4. Les passeurs et les réseaux organisés sont généralement bien implantés, aussi bien dans les pays d'origine que dans les pays d'accueil, et mettent les migrants en contact avec des employeurs offrant du travail clandestin.
5. Les employeurs économisent ainsi une partie importante du coût de la main-d'œuvre déclarée, le migrant clandestin n'étant pas en mesure de contester le salaire offert. Celui-ci est très souvent inférieur au salaire légal pour des horaires de travail longs et irréguliers. L'utilisation des migrants clandestins provoque des distorsions économiques mettant en danger l'économie nationale dans son ensemble.
6. Les migrants, victimes de passeurs peu scrupuleux, ne sont pas toujours conscients du caractère irrégulier de leur situation et des conditions d'entrée strictes dans les pays d'accueil. Dans la plupart des cas, les migrants employés clandestinement sont traités et exploités de manière inhumaine et dégradante, et subissent une violation flagrante des droits de l'homme. Ces restrictions de leur liberté constituent une forme moderne d'«esclavage déguisé».
7. Le trafic et l'emploi des migrants clandestins sont souvent liés à d'autres formes de crime international organisé.
8. L'Assemblée a également constaté que cette situation sert de prétexte pour attiser le racisme et la xénophobie.

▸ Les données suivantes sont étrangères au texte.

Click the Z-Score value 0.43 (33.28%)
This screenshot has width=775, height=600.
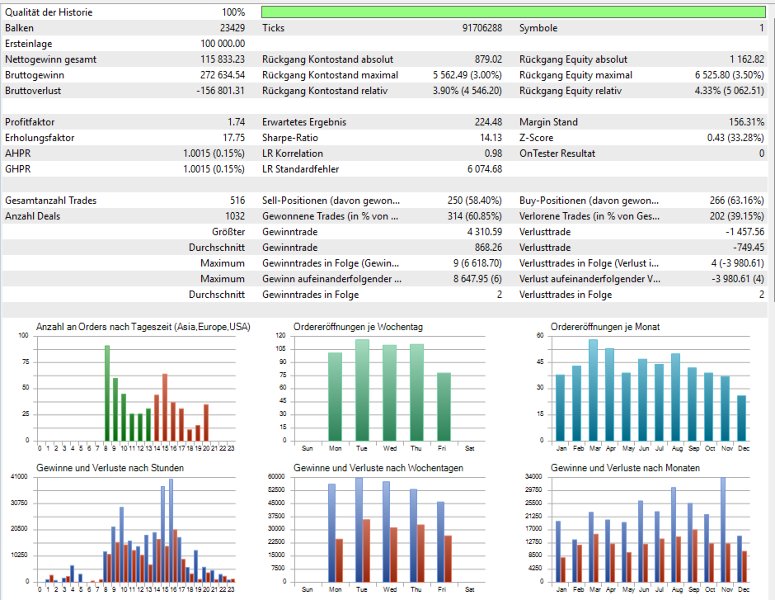tap(735, 138)
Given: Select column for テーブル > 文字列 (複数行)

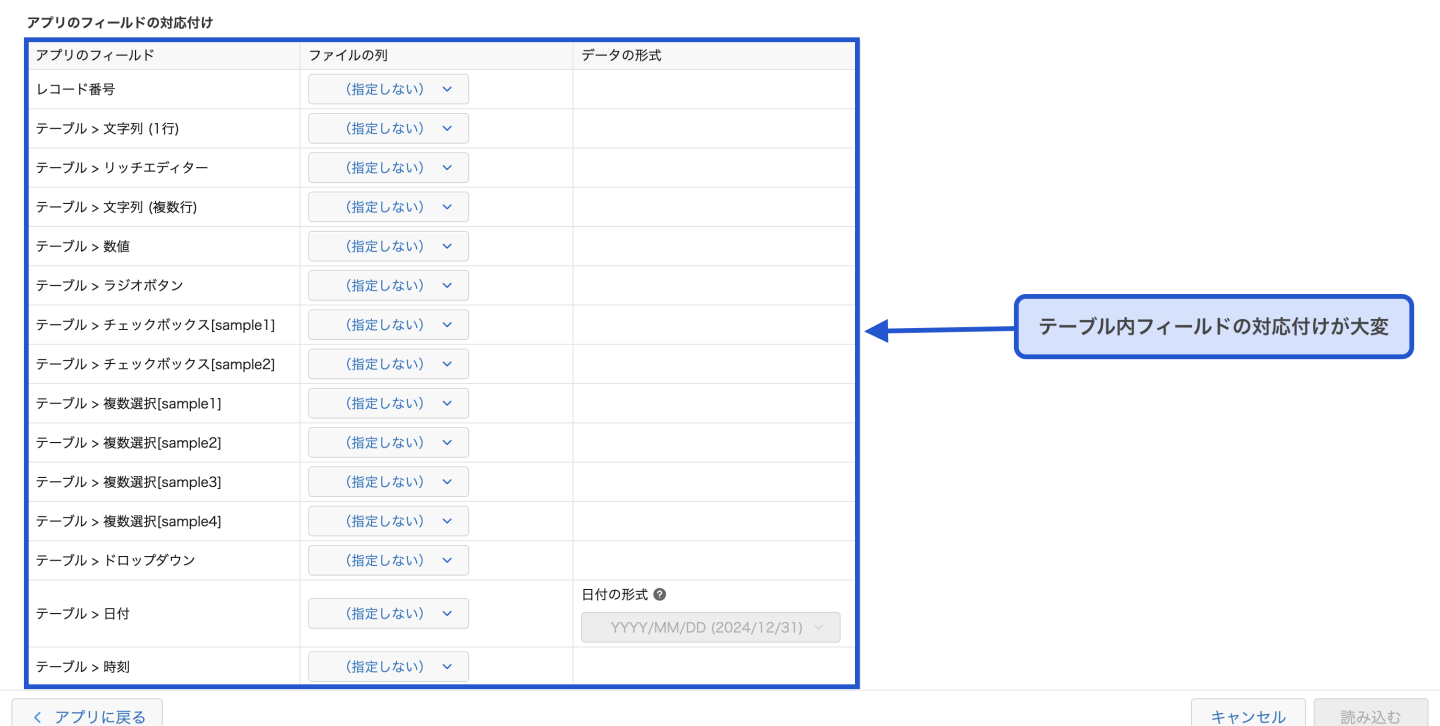Looking at the screenshot, I should point(388,207).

9. Par conséquent, l'Assemblée recommande au Comité des Ministres:
9.1 d'étudier les moyens de renforcer le contrôle des entrées, en élaborant notamment des accords bilatéraux et multilatéraux qui comprennent des échanges d'informations entre les États sur les mouvements des migrants et sur leurs méthodes d'entrée clandestine;
9.2 d'inviter les États membres:
a à mettre en place un système d'accords bilatéraux ou multilatéraux pour le rapatriement et la réadmission des migrants clandestins;
b à mettre en place des programmes d'information pour les migrants sur les règles et les conditions régissant l'entrée et le séjour dans le pays d'immigration, les possibilités d'emploi, le logement et les services sociaux, ainsi que sur les risques qu'entraîne l'immigration clandestine;
c à favoriser la légalisation des migrants clandestins, en tenant compte, notamment, des liens existants avec la société d'accueil;
d à étudier la possibilité d'offrir des contrats de formation et d'emploi à durée déterminée;
9.3 a. de renforcer la coopération avec les pays de l'Europe centrale et orientale, en vue d'améliorer les perspectives de développement social et économique de ces pays;
9.4 b. d'examiner les moyens de mettre en place des programmes de développement et d'investissement dans les pays particulièrement touchés par ce phénomène, en gardant à l'esprit la
Résolution 981 (1992) relative aux nouvelles relations Nord-Sud;
9.5 d'élaborer une convention visant à combattre toutes les formes de migration clandestine, en prévoyant notamment des sanctions pour les passeurs et les employeurs de migrants clandestins, à la lumière notamment des dispositions figurant dans la
Résolution 1983/30 du Conseil économique et social des Nations Unies sur la lutte contre la traite des êtres humains et l'exploitation de la prostitution d'autrui, et la
Résolution 1991/35 sur la suppression de la traite des êtres humains.